Seja como for, a quantia estabelecida pelo projeto em tramitação também não é suficiente para garantir alívio. Pontes disse esperar que a área econômica do governo encaminhe uma nova proposta. A ver. 
FASE 1: OK
Os estudos clínicos de fase 1 com a ButanVac, conduzidos na Tailândia, mostraram segurança e alta resposta imunológica da vacina. Os resultados preliminares (ainda sem revisão de pares) mostram que, entre os 210 voluntários, menos de um terço apresentou efeitos adversos e que nenhum foi grave. Todas as pessoas tinham entre 18 e 59 anos e receberam duas doses, com um intervalo de 28 dias.

Esse é o imunizante desenvolvido pelo Instituto Butantan e que, se eficaz e aprovado, poderá ser totalmente produzido em território brasileiro. Além da Tailândia, ele está sendo testado também no Vietnã e no Brasil. No UOL, o ex-presidente da Anvisa Gonzalo Vecina diz que os bons resultados eram esperados, porque os estudos pré-clínicos (aqueles realizados em laboratório, antes de o produto ser administrado a seres humanos) davam uma boa indicação disso.

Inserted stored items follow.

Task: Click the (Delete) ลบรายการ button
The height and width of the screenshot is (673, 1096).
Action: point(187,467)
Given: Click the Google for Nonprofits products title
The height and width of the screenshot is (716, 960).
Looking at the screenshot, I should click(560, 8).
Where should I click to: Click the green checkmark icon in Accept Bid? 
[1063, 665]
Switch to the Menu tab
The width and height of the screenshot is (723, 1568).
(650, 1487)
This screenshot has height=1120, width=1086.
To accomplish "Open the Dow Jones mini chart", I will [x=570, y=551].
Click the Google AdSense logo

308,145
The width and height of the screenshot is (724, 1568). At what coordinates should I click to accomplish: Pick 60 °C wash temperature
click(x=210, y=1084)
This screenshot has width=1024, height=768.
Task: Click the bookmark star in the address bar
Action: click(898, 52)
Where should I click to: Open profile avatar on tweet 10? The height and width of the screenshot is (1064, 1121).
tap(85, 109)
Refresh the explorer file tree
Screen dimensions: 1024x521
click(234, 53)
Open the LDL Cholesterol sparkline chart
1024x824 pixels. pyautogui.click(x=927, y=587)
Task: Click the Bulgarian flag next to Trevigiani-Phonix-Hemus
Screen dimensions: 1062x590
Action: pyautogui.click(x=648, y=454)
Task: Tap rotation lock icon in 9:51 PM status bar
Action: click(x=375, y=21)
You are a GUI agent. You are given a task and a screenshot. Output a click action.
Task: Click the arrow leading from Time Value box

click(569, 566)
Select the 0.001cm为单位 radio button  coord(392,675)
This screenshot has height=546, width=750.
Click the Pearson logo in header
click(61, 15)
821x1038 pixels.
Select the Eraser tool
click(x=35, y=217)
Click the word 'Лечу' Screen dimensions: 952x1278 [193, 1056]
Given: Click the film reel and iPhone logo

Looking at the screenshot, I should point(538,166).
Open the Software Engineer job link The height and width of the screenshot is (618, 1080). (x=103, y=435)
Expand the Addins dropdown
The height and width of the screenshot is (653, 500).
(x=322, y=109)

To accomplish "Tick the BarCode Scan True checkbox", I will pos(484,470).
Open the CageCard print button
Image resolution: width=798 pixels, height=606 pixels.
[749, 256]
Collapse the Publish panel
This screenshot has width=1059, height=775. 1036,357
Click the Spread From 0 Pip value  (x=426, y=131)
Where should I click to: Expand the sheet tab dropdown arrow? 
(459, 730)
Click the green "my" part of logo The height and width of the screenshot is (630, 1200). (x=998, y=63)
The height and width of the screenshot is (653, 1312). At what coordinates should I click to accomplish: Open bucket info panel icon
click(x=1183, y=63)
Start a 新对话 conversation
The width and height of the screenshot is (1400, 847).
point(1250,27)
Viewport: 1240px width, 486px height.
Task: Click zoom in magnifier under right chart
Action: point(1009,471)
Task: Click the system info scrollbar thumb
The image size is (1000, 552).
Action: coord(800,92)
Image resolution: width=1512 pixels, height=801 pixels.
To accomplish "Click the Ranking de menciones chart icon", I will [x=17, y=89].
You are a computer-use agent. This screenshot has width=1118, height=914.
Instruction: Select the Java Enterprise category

Como se sabe, é a fase 3 que mostra o quanto a vacina protege contra a covid-19. Para essa etapa, no Brasil, o Butantan vai recrutar tanto pessoas que ainda não foram vacinadas (o que não vai ser fácil) como indivíduos que já receberam algum imunizante e/ou que tiveram covid-19.

Em tempo: a ButanVac usa tecnologia de vetor viral. O vírus da doença de Newcastle – que acomete aves, mas não causa nenhum sintoma em seres humanos – é usado para carregar a proteína Spike do coronavírus e estimular o organismo a produzir uma defesa contra ela. Esse vetor é desenvolvido em ovos, com a mesma engenharia já usada pelo Butantan há anos na produção de vacinas contra a gripe. 
PARA EXPORTAÇÃO
Cuba iniciou as exportações de sua vacina Abdala para o Vietnã e a Venezuela. Na semana passada, o país entrou com pedido na OMS para obter aprovação emergencial de seus quatro imunizantes: Soberana 1, Soberana 2, Soberana 3 e Abdala. O aval da OMS é necessário para o fornecimento via Covax Facility e alguns países o exigem antes de comprar doses. O processo, porém, ainda está bem no começo.

Neste momento, quase 80% da população cubana já tomou ao menos uma dose das vacinas e 43% estão com o regime completo. A curva de mortes, que havia subido vertiginosamente a partir de junho, começou a cair este mês.
UMA PAUSA
Depois de o Wall Street Journal revelar que o Facebook sabe que seu aplicativo Instagram está relacionado a danos à saúde mental de adolescentes, a empresa interrompeu o projeto do Instagram Kids – uma versão para menores de 13 anos. Mas ideia não foi abandonada: “Isso nos dará tempo para trabalhar com pais, especialistas, legisladores e reguladores, ouvir suas preocupações e demonstrar o valor e a importância desse projeto”, diz o diretor do aplicativo, Adam Mosseri.